See how powerful love is?

Friday, May 21, 2010

Journal

A few times in my life I kept journals. They helped me remember and process my sometimes difficult experiences and practice the art of writing. My older niece, Elizabeth, keeps one now, as did my paternal grandmother, Ann Saling, who wrote for a living, who taught me to read, who encouraged me to write, and who nurtured my love of this ancient craft. They both wrote about some very difficult experiences indeed. Reading their journals has brought me closer to them and helped me better understand the story of my family.

My friend Gary Tepfer thinks I should write that story. I'm slowly coming around to his way of thinking.

For a long time I thought our pains and joys, our political and religious arguments, our moments of brilliance and periods of madness and addiction would be of little use to anyone else, that they were mainly the grist for our own mills, for my family's struggles for sanity and health. Over the course of twenty-two years of personal therapy, though, I've learned lessons from my family's experiences that have made the difference in my life between success and disaster and between vitality and malaise. More importantly, these lessons have sometimes helped others who battled the same problems. Most importantly, every day in the world I see people suffering needlessly because they haven't yet learned these same lessons.
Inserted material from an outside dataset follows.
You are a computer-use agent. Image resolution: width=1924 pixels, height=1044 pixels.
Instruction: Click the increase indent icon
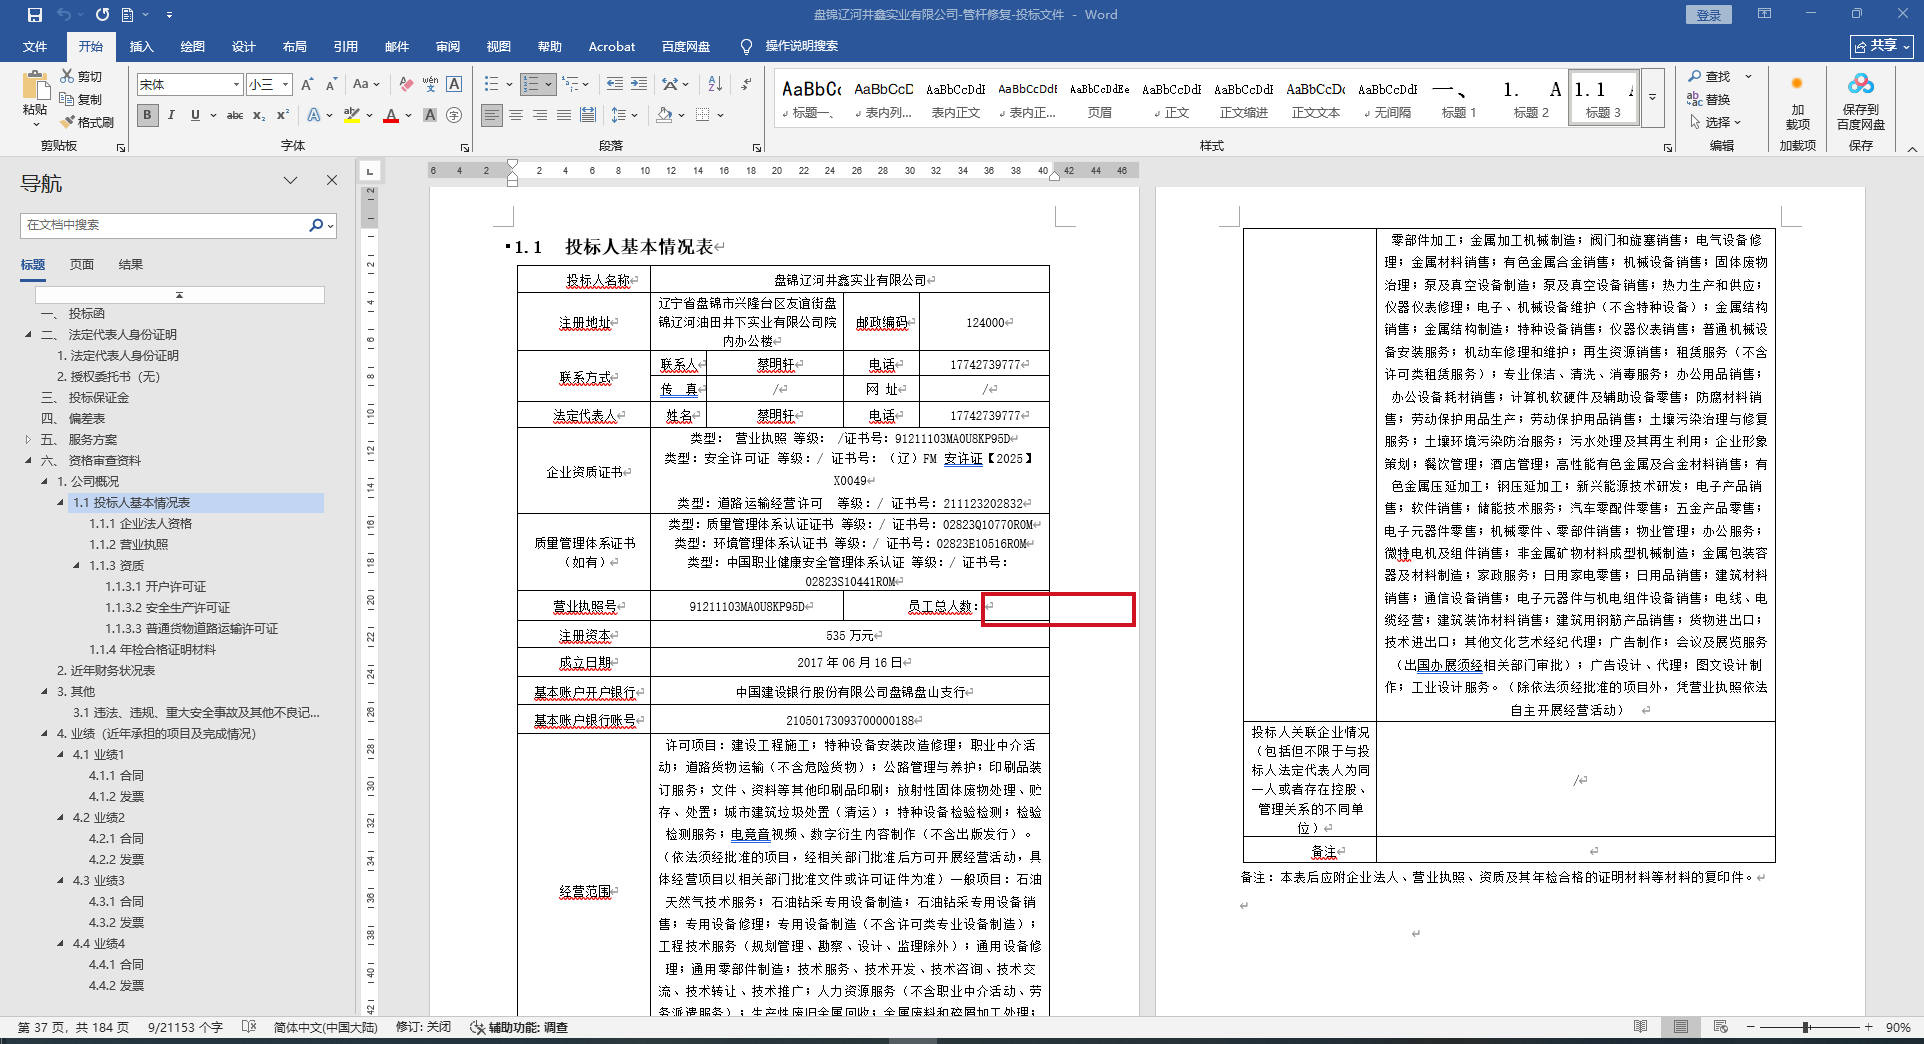pyautogui.click(x=639, y=84)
If I share my family's story, maybe some of you can learn from our sorrows and joys, or at least recognize the truth of them and know you're not alone.

For the rest of you, for those who think life is just supposed to pass the time as entertainingly as possible until you die, the ups and downs of my crazy family are at least as entertaining as half of the stories I've read. Maybe you'll agree.
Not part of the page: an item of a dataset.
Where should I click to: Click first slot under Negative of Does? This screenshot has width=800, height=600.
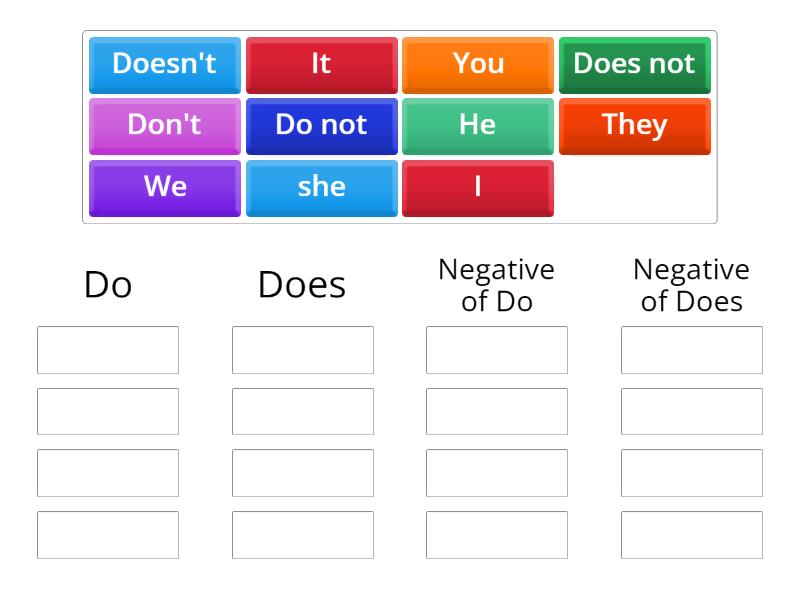pos(692,350)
In my life I've learned two stories worth telling that I might be worthy to tell. The story of my family is the first one. This journal will in part be my practice space, my story sketchbook.

The other part of this journal will be my remedial diary for keeping track of what's left of my life. Doing this is not at all easy for me. It is an act of faith, a suspension of disbelief. Without meaning to, my parents taught me early on that I'm unimportant and uninteresting; how I came to learn that will doubtless emerge over time within this journal. Horrified that I drew that lesson from our life together, they've struggled mightily for decades since then to unteach me that lesson. Even as I appreciate their efforts and love them the more for it, I've come to realize that some early lessons cannot be unlearned. I've been given the gift of humility (however imperfect), it seems, at the price of self esteem - a fair trade considering the hubris that plagues humanity.

So.

In a nutshell, I don't really expect anyone to care about my life enough to want to read such a journal - I can't emotionally truly believe it - but I recognize that enough friends and family members have asked to be more a part of my life for long enough that I'm willing to take the leap of faith and try it. I do this partly for their sake, to be a better friend and relative.
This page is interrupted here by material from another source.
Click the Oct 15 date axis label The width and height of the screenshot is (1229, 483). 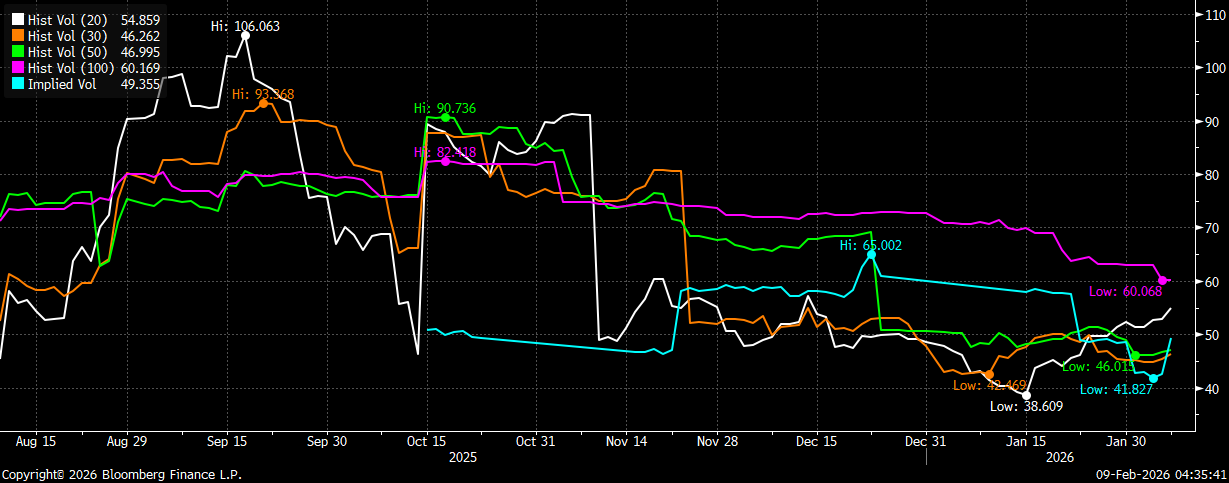tap(427, 440)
My passion for journaling died with my hopes of having children, but it seems I have nieces and nephews who insist upon taking an interest in me. I do this mainly for their sake, because I love them and want to invest in their future by sharing my life more fully with them.

For those who fall into neither camp, those who find what follows to be just more noise taking up precious bandwidth, you have my sympathy and my genuine apology.

To use my blog as a journal represents a big change in the tone of this blog, but more of an addition than a replacement. I still love philosophy and will continue to write about it with the same frequency as before, but now the times in between will be filled with entries about my life rather than the barren desert of silence it has so often been.